• [Your goal]
Please set down, exactly as written, the line containing "Open the date quick menu calendar dropdown" and every line after it through the end of the records.

Collected data entries
◆ ◆ ◆ ◆
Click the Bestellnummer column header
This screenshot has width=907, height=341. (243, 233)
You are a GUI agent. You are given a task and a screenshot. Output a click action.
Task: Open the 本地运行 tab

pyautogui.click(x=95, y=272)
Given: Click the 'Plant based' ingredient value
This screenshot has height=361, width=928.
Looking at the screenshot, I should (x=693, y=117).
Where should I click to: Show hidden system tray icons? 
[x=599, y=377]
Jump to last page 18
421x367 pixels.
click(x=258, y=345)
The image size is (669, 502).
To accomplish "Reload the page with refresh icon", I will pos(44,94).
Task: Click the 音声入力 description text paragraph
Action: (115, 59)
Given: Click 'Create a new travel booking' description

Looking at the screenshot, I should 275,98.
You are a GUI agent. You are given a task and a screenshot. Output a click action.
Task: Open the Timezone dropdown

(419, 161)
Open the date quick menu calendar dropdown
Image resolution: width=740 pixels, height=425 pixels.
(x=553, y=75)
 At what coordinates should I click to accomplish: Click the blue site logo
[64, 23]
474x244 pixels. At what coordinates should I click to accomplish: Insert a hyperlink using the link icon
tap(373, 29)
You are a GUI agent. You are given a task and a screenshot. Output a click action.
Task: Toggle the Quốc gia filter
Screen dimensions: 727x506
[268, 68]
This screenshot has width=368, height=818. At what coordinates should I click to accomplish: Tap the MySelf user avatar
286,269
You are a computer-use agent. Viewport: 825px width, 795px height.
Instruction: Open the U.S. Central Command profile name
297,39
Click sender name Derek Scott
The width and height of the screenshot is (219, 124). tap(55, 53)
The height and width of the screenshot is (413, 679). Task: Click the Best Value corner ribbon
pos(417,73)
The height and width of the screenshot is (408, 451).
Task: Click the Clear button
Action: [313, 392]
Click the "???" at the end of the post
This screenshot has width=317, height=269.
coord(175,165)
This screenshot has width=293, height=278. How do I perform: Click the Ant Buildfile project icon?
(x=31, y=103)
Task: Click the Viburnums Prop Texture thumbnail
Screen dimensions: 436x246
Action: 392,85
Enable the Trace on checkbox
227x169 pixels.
◆ ◆ ◆ ◆
• [Result for this exercise]
Open the date quick menu calendar dropdown
Image resolution: width=740 pixels, height=425 pixels.
(x=553, y=75)
 At what coordinates should I click to accomplish: Click the blue site logo
[64, 23]
474x244 pixels. At what coordinates should I click to accomplish: Insert a hyperlink using the link icon
tap(373, 29)
You are a GUI agent. You are given a task and a screenshot. Output a click action.
Task: Toggle the Quốc gia filter
Screen dimensions: 727x506
[268, 68]
This screenshot has width=368, height=818. At what coordinates should I click to accomplish: Tap the MySelf user avatar
286,269
You are a computer-use agent. Viewport: 825px width, 795px height.
Instruction: Open the U.S. Central Command profile name
297,39
Click sender name Derek Scott
The width and height of the screenshot is (219, 124). tap(55, 53)
The height and width of the screenshot is (413, 679). Task: Click the Best Value corner ribbon
pos(417,73)
The height and width of the screenshot is (408, 451).
Task: Click the Clear button
Action: [313, 392]
Click the "???" at the end of the post
This screenshot has width=317, height=269.
coord(175,165)
This screenshot has width=293, height=278. How do I perform: Click the Ant Buildfile project icon?
(x=31, y=103)
Task: Click the Viburnums Prop Texture thumbnail
Screen dimensions: 436x246
Action: 392,85
Enable the Trace on checkbox
227x169 pixels.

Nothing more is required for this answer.